Am 2. März 2026 kam es zwischen München und Augsburg zu einem unangenehmen Vorfall, der nicht nur das Auge, sondern auch den Bahnverkehr erheblich belastete. Gegen 16:45 Uhr beobachtete ein Zugführer zwei unbekannte Sprayer, die eine Lärmschutzwand in Mammendorf mit Graffiti besprühten. Der Lokführer reagierte schnell und meldete das Geschehen über die Notfallleitstelle der Deutschen Bahn, wodurch umgehend Maßnahmen eingeleitet wurden.

Die Bahnstrecke musste von 16:55 Uhr bis 18:09 Uhr gesperrt werden. Diese Entscheidung führte zwar zur Sicherheit, ließ jedoch die gesamten Bahnverbindungen in der Region beeinträchtigt zurück. Laut Berichten von tz.de waren insgesamt 70 Züge betroffen, die zusammen bemerkenswerte 2622 Verspätungsminuten anhäufte. Besonders ärgerlich für Pendler: Zwei Züge fielen sogar ganz aus, während acht weitere nur teilweise bedient wurden.

Die besprühte Fläche von etwa neun Quadratmetern verursacht einen Sachschaden, der auf circa 1800 Euro geschätzt wird. Die Fahndungsmaßnahmen der Bundespolizei, die mit einem Personenspürhund nach möglichen Hinweisen suchte, blieben jedoch ohne Erfolg.

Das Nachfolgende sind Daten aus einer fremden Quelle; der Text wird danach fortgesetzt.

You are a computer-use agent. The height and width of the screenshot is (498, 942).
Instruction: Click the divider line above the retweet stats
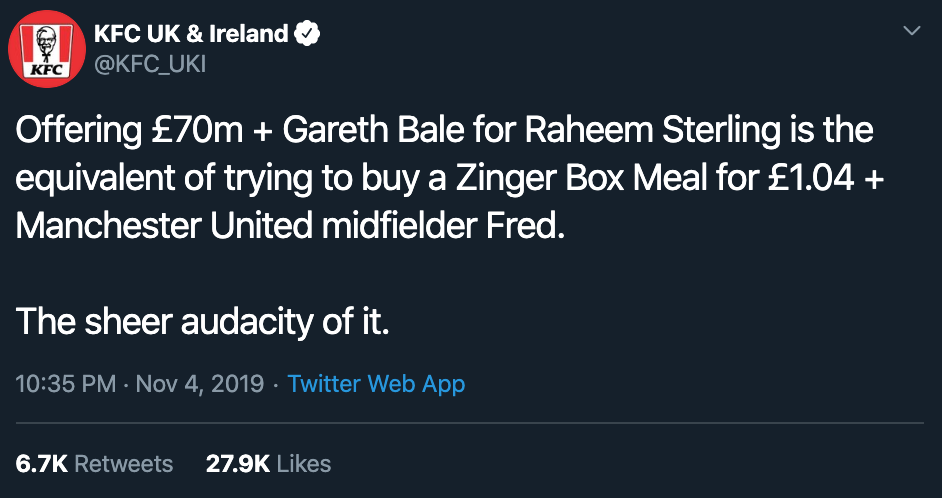(470, 424)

Die Täter konnten unerkannt entkommen, und die Polizei bittet Zeugen, sich unter der Telefonnummer 089/5155500 zu melden, um mögliche Informationen zu den Verdächtigen beizutragen.

Wachsende Problematik von Vandalismus im Bahnverkehr

Diese Graffiti-Aktion reiht sich in einen besorgniserregenden Trend ein. Laut einem Artikel von zeit.de ist die Zahl der Sachbeschädigungen an Bahninfrastruktur in Deutschland gestiegen. Bis Oktober 2023 wurden insgesamt 17.829 Delikte gemeldet, wobei insbesondere Bahnhöfe und Züge oft betroffen sind. Im selben Zeitraum war München mit 872 registrierten Delikten unter den Top-Städten für Vandalismus im Bahnverkehr.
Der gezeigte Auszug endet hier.